Lungo le vie d’acqua si scorgono appena, nascosti dall’alta vegetazione, i tetti di legno ricurvi delle abitazioni tipiche. S’odono ricorrersi nell’aria e risuonare allegre, mille campanelle a vento appese, e il diffondersi dell’odore inconfondibile del sandalo dagli stecchi accesi davanti alle divinità e i piccoli tabernacoli accanto alle case, nei giardini e sull’acqua. Quando ècco, altissimo sulla riva del fiume Chao Phraya, nel dominio assoluto del cielo, svettano le guglie del Wat Arun, il “tempio della prima alba”, tempestate di vetri multicolori e ceramiche a smalto che si accendono al levarsi maestoso del sole. La visita continua nel tempio, ammessi alla presenza del Buddha dal sorriso metafisico che perennemente invita alla meditazione. quello stesso identico sorriso che si scorge sul volto delle numerose persone che lì accendono profumi e incensi e che fanno offerte di piccole lamine d’oro e monete ai bonzi calvi, nei loro panni color zafferano.
La scelta della visita guidata alla Città Reale permette d’immergerci nella realtà favolistica delle costruzioni, tra guglie e pinnacoli, pareti di piccole colonne e rientranze, che ci si perderebbe se non fosse per gli enormi yakshah dalle teste demoniache, i guerrieri di pietra messi a guardia delle entrate dei templi, per spaventare gli spiriti maligni. Qui, e per la maggior parte, ogni elemento è rivestito di una patina d’oro, con lapislazzuli e pietre colorate, come per una rappresentazione dell’inimmaginabile che abbaglia, tanto splendente risulta alla luce di una venerazione che ha del sacro. Finanche le nuvole che s’accumulano uggiose e oscurano il cielo sono qui le benvenute, quasi fossero portatrici d’una speranza riposta, il cui dono, assai ambito, è accolto col fervore di una manna. Lo scroscio d’acqua di un monsone di breve durata, infatti, riporta il sorriso sulle facce della gente che si ferma, quasi a ubriacarsi del generoso effluvio di un nettare che la restituisce alla vita.

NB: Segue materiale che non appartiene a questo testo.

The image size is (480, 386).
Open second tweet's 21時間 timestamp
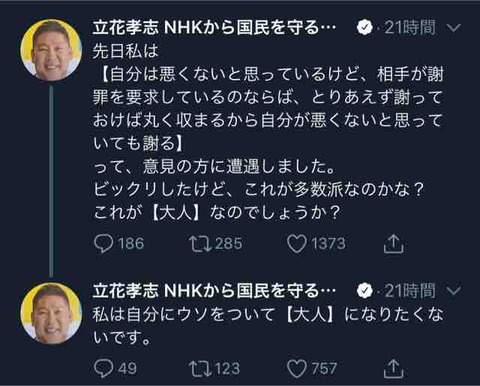(x=410, y=291)
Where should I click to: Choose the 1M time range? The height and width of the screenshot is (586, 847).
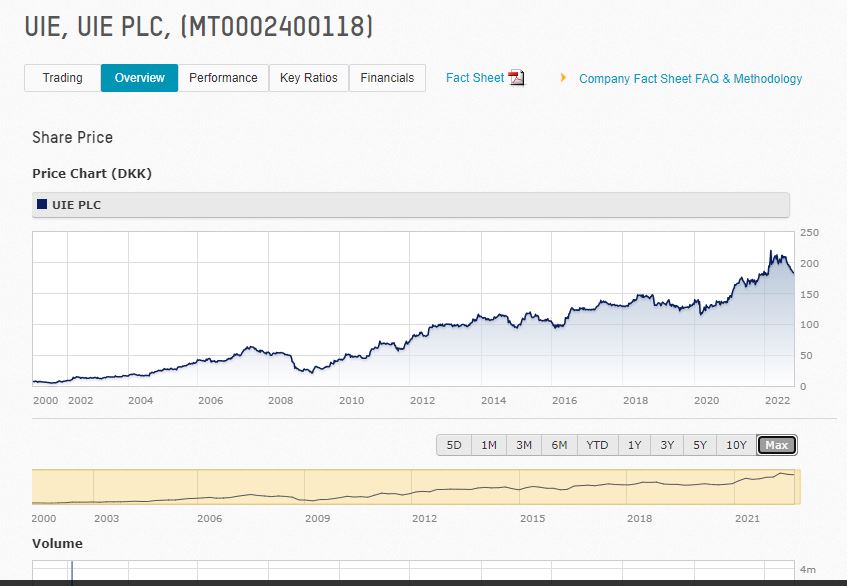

Immersi fino alle ginocchia nell’acqua piovana che ristagna nelle strade e scola dai tetti delle case, la vita riprende infine a sorridere. Attivi come e più di prima, grondanti d’acqua, i giovani fanno festa al sole che ha fatto capolino, e già le grida e le voci sonanti accolgono la processione dei bonzi che al suono di gong e cimbali s’avvia lungo la strada, accolta dalla popolazione con piccoli doni di fiori, di umili preghiere e di cibo. Un suonatore ambulante con uno strumento a forma di piccola viola e un manico e due corde e suonato con una sorta di archetto, improvvisa una musica arcana che prende per la sua tenue “leggiadria”. Il canto – mi dice la guida che mi accompagna – è tipico delle regioni montane del Nord, nel linguaggio dialettale più antico (forse una lingua), in cui sono enunciati i relativi dèi delle festività annuali, qui usato in forma di benvenuto e d’amicizia, affinché gli dèi siano propizi nell’accoglierci.
Per il ristoro, prima di riprendere il viaggio, ci si affida alle golosità di un tipico ristorante Thai, le cui inservienti ci accolgono col rispettoso saluto “Sawasdee!” e le mani congiunte sul petto, facendoci dono di una graziosa orchidea, simbolo della loro benevolenza. Il pranzo si compone essenzialmente di riso, alternato a delicate zuppe di pesce, o come per la cucina cinese, insieme con contorni di carne di piccoli uccelli, di anatra selvatica, di maiale cucinato in una infinità di modi; oppure con crostacei e arrosti conditi da una vasta gamma di salse piccanti o in agrodolce, preparate a base di erbe aromatiche e ortaggi. Non c’è che dire, è qui possibile soddisfare anche il palato più ricercato. A completamento del pranzo si possono gustare frutti deliziosi di produzione locale come arance giganti, ananas succulenti, mango e papaya da gustarsi con una schizzata di limes.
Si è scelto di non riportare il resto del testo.